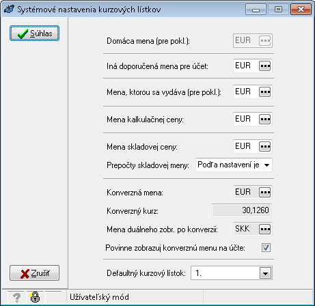
Task: Click Iná doporučená mena EUR field
Action: (x=246, y=66)
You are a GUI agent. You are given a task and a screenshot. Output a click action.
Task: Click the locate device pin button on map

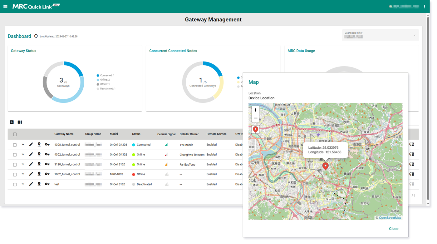tap(255, 129)
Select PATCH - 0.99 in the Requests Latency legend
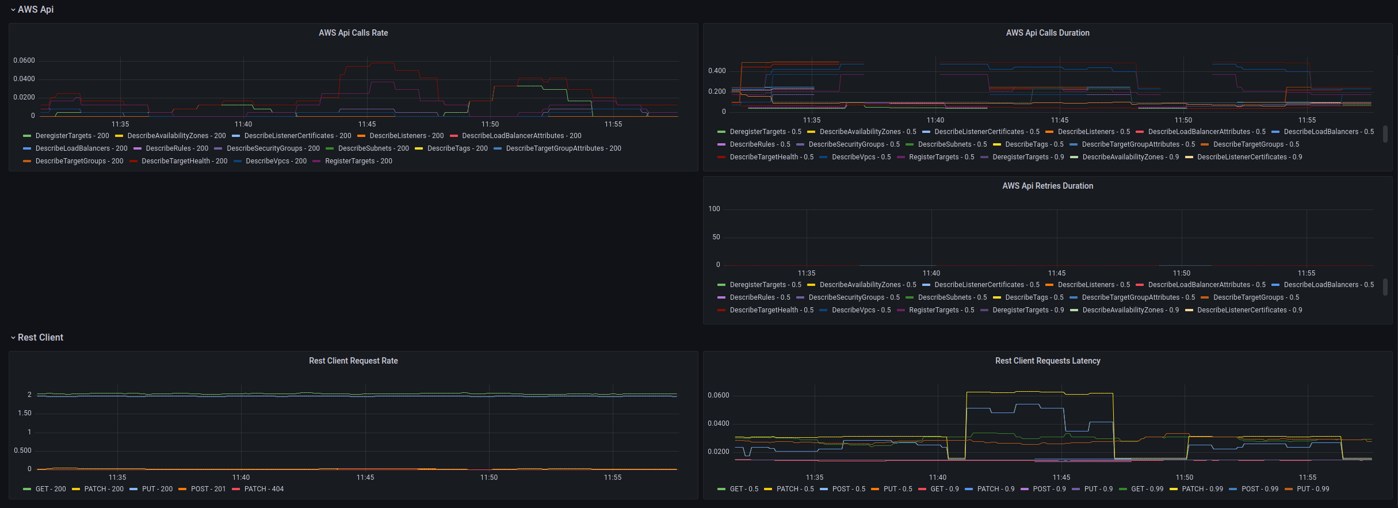Viewport: 1398px width, 508px height. click(1202, 489)
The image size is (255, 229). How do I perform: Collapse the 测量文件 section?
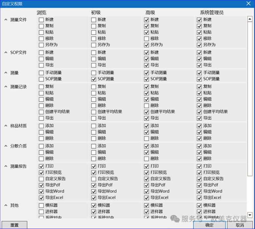6,20
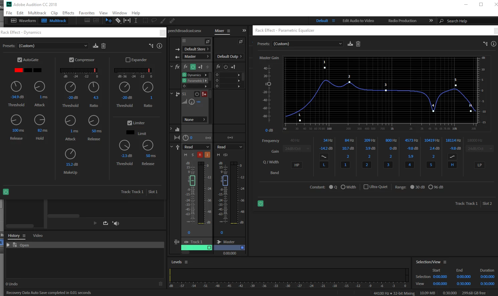This screenshot has height=296, width=498.
Task: Open the Default Stereo input dropdown
Action: click(197, 49)
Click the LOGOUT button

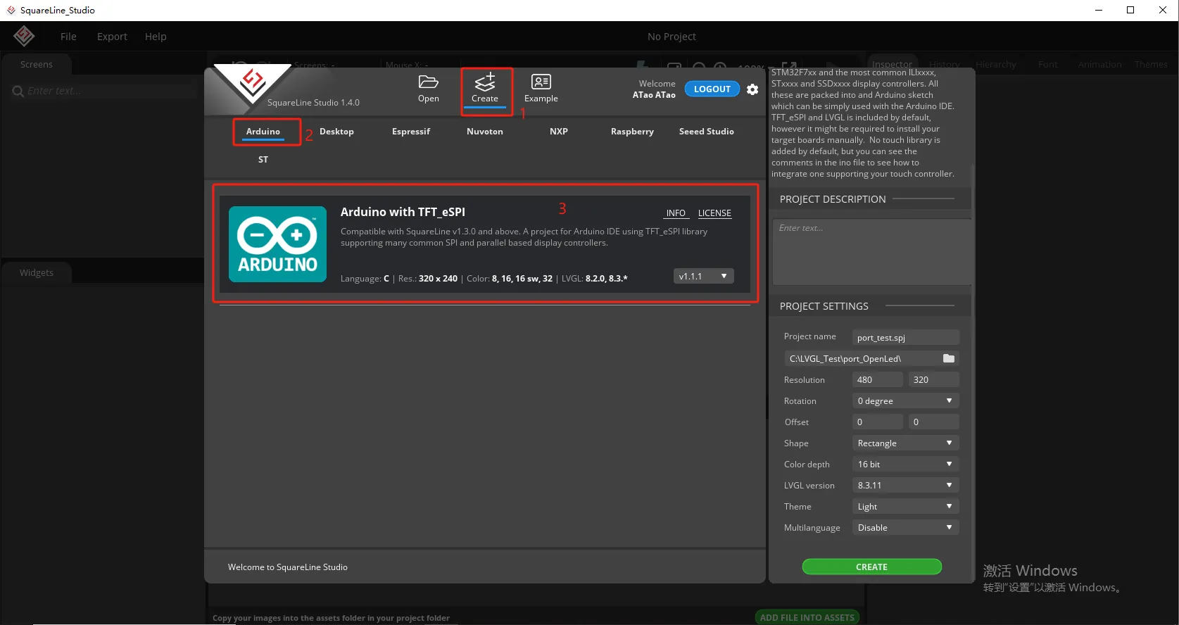coord(712,89)
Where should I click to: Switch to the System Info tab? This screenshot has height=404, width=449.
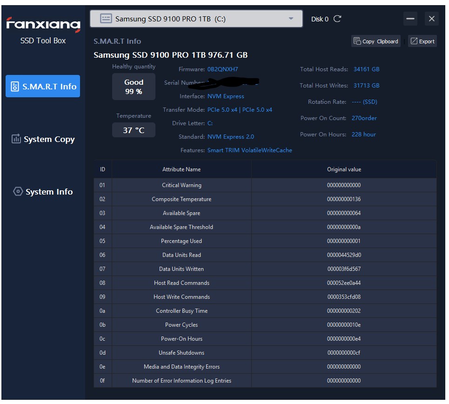point(49,192)
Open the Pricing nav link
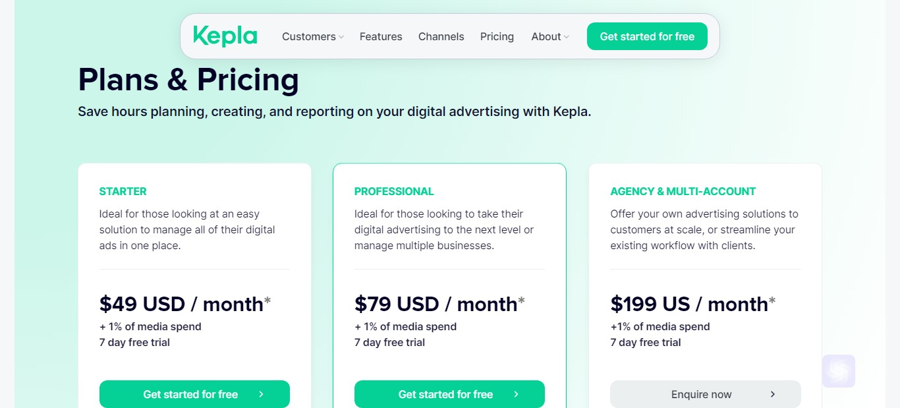Screen dimensions: 900x408 497,36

- _Work order_:
Once the line containing "Click the LOGOUT button" is found, write out exactly that line and each line after it through the end of the entries, omitting pictures.

- _Output below_:
Click the LOGOUT button

coord(712,89)
Where should I click to: Switch to the System Info tab? This screenshot has height=404, width=449.
point(49,192)
Open the Pricing nav link
Screen dimensions: 900x408 497,36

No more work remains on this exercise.